The core drug use indicators represent first-level measures of prescribing and patient care performance in health facilities. They can be measured rapidly by personnel with a minimum of specialized training in pharmaceuticals, and without reference to particular health problems. They are intended for use by district health staff or other personnel interested in improving the quality of care. The results of a drug use indicator study should trigger action to improve aspects of performance identified as major problems.
Because the core drug use indicators are general, and do not refer to particular health problems, they do not lead directly to particular focused interventions. For example, if it is found during an indicators survey that there is a high rate of injection use, it is not necessarily clear what is responsible for causing this, nor what the best strategy for reducing their use might be. Understanding the dynamics of behaviour and designing interventions that respond to underlying factors requires more depth of understanding than a basic indicators study is able to provide.
For this reason, measuring the core drug use indicators can be seen only as a first step in a process of investigation. It can serve to focus attention on one or two aspects of performance, narrowing down the area of subsequent inquiry.
What kinds of follow-up activities are appropriate after an indicators study? There are a few general directions that these activities are likely to take, and some specific questions that might be addressed for each of the individual indicators. Some possibilities are: evaluation of specific treatment practices; examination of factors causing the variations between facilities; and study of beliefs and motivations by means of qualitative techniques.
Evaluation of specific treatment practices
The measures of prescribing and patient care behaviour captured by the core drug use indicators represent averages across a range of health problems and patient types. Because of the sampling methods used, these aggregate measures represent reasonable summaries independent of actual disease patterns. However, without further investigation on individual health problems and how they are treated, it is difficult to know how to address identified problems.
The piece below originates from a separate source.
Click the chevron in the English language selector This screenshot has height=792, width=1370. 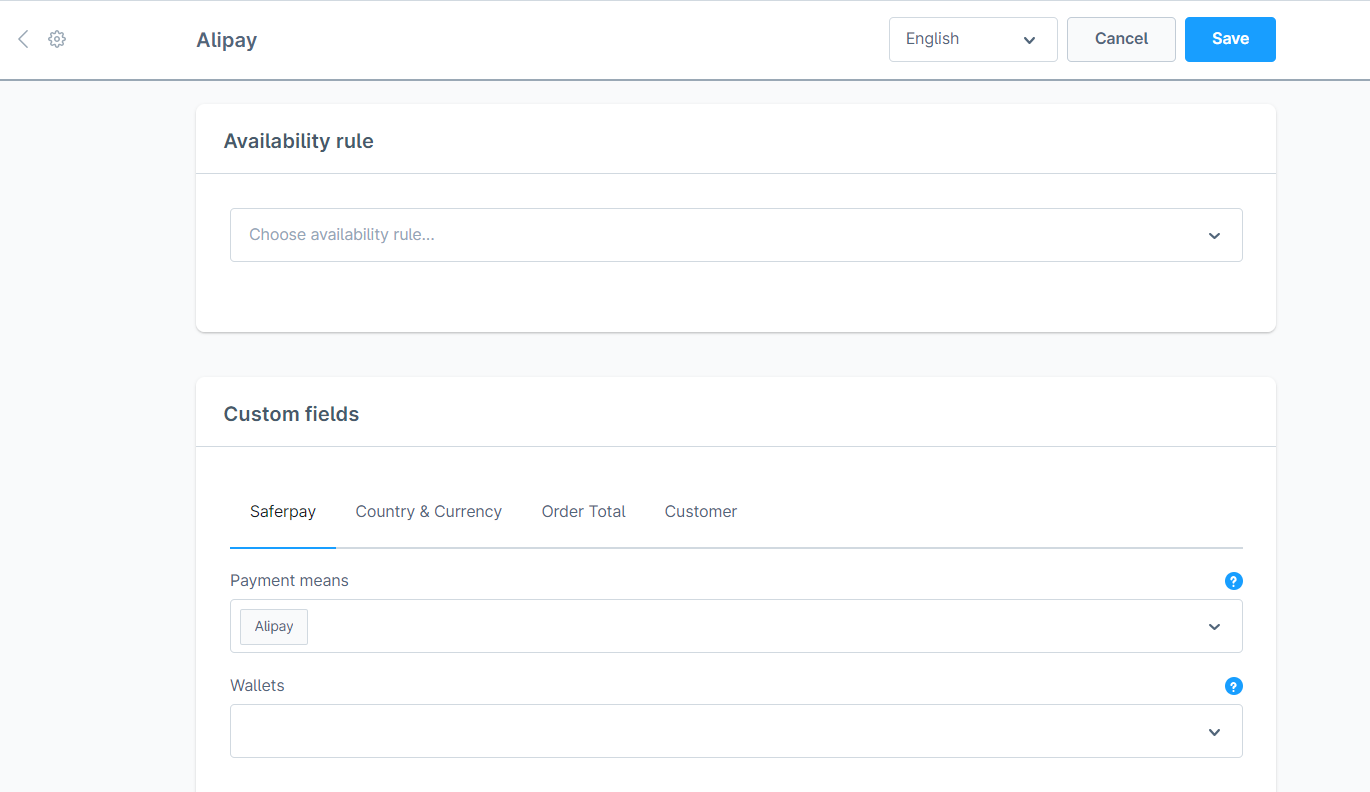1029,40
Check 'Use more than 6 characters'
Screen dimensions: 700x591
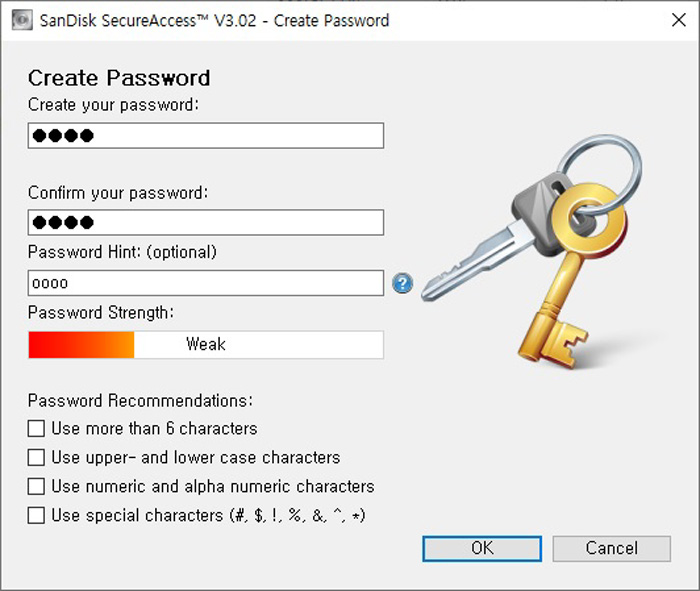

Follow-up studies that focus on particular health problems can take two general forms. If prescribing data have been collected on the detailed prescribing indicator form, and health problems have been recorded, it is possible to identify a subset of patients with particular diagnoses or reported symptoms and to conduct further investigations for this subgroup. This can be done by analyzing the basic indicators for patients with specific diseases (e.g. malaria, respiratory tract infections, diarrhoea). Although the sampling model will not allow strong statistical statements to be made about such subgroups, many of the conclusions about the treatment of particular health problems will be revealing and will point to areas for further work. For example, if 90% of patients with malaria receive an injection when this figure should be less than 10%, there is clearly a problem.
Alternatively, if data on health problems were not collected with the original sample, it is possible to return to health facilities to collect more data focused on cases with specific diagnoses. It might be possible to combine such return visits with interviews of health staff regarding particular practices and a feedback session on the overall survey.
Generally, the health problems studied at this second stage are those that have particular clinical or economic importance in the local area. For example, it may make sense in many countries to focus on malaria, acute respiratory infections or diarrhoea, since they are major sources of morbidity and mortality. Another approach might be to focus on particular sets of symptoms, to see how they are ultimately diagnosed and treated, including such complaints as fever, cough, or non-specific body pain.
Examination of factors causing variation between facilities
Another general area of inquiry is to examine the sources of variation in performance for one or more of the core indicators. Here the goal is to focus on identifiable factors which predict both appropriate and unsatisfactory performance. Rather than attending to sample-wide summaries, such a focus involves looking at the distribution of behaviour in the group of facilities studied. Do all facilities perform equally poorly or equally well? Are there clusters of facilities that stand out in either a positive or negative direction? If so, these facilities can be the focus of additional study. By understanding the reasons why some facilities are better or worse than average, suggestions for improvement may become apparent.
Bar charts similar to the ones given in Annex 3 can be used to identify facilities substantially different from the average. Initially, it may make sense to see if the subgroup of good or bad performers share certain characteristics. Factors such as staffing pattern (presence or absence of a physician), geographic location, socioeconomic levels of the surrounding communities, or features of medical administration, may stand out as important. If not, a series of interviews with key staff in these facilities, that focus on the particular behaviour in question, may begin to tease out some important factors that are shaping performance.
Study of beliefs and motivations by means of qualitative techniques
Informal interviews represent only one of a range of qualitative methods that might be used to examine in more depth some of the beliefs and motivations which underlie drug use behavior. Other qualitative approaches would include structured but more open-ended observation of patient care encounters in specific facilities; open-ended, in-depth interviews with medical staff or patients focusing on particular topics; or a systematic series of focus groups with small numbers of health providers or patients on subjects where group interaction might be useful. Such qualitative techniques are described elsewhere.